> EXERCISE PROMPT
Go through the data below and copy each line where the word "link" occurs.

╔══

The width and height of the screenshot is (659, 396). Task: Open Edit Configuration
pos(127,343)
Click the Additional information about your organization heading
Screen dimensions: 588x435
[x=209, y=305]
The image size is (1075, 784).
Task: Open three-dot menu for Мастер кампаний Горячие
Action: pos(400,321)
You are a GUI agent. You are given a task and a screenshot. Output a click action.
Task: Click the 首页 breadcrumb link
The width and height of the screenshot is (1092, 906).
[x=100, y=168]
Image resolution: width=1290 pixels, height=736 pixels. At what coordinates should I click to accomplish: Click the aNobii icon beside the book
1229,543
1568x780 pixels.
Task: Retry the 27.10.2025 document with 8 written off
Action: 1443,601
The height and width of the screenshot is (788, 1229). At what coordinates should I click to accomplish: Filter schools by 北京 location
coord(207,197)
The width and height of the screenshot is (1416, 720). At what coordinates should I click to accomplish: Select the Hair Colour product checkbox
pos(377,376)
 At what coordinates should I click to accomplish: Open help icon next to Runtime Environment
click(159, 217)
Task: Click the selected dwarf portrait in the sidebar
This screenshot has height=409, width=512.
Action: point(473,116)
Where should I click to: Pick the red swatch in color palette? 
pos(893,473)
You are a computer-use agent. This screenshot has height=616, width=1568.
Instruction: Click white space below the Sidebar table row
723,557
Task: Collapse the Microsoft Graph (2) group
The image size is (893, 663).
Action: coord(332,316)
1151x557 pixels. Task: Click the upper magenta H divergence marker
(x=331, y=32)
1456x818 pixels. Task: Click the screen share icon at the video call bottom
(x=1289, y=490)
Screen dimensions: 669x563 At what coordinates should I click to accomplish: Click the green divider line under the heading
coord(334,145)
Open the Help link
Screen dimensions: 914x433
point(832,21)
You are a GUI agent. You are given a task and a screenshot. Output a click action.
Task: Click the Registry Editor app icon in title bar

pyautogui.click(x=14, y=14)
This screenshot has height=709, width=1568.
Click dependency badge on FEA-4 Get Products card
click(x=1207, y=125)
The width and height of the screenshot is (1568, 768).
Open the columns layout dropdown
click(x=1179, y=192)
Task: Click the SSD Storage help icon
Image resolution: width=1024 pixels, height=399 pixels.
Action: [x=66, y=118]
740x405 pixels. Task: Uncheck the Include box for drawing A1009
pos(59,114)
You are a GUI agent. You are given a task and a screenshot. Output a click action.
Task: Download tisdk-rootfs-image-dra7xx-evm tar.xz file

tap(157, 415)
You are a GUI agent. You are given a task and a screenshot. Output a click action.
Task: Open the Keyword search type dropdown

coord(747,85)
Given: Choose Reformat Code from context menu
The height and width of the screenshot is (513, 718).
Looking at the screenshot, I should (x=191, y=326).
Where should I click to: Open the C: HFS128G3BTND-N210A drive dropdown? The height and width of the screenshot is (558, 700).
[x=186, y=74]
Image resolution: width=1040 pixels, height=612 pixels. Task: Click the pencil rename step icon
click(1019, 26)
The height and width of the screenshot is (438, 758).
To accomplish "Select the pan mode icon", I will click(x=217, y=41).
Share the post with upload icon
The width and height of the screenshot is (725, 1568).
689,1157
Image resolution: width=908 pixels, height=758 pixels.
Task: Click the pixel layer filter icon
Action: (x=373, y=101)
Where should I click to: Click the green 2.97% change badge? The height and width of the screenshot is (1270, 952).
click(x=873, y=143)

╚══

> EXPECTED OUTPUT
Task: Click the 首页 breadcrumb link
Open the Help link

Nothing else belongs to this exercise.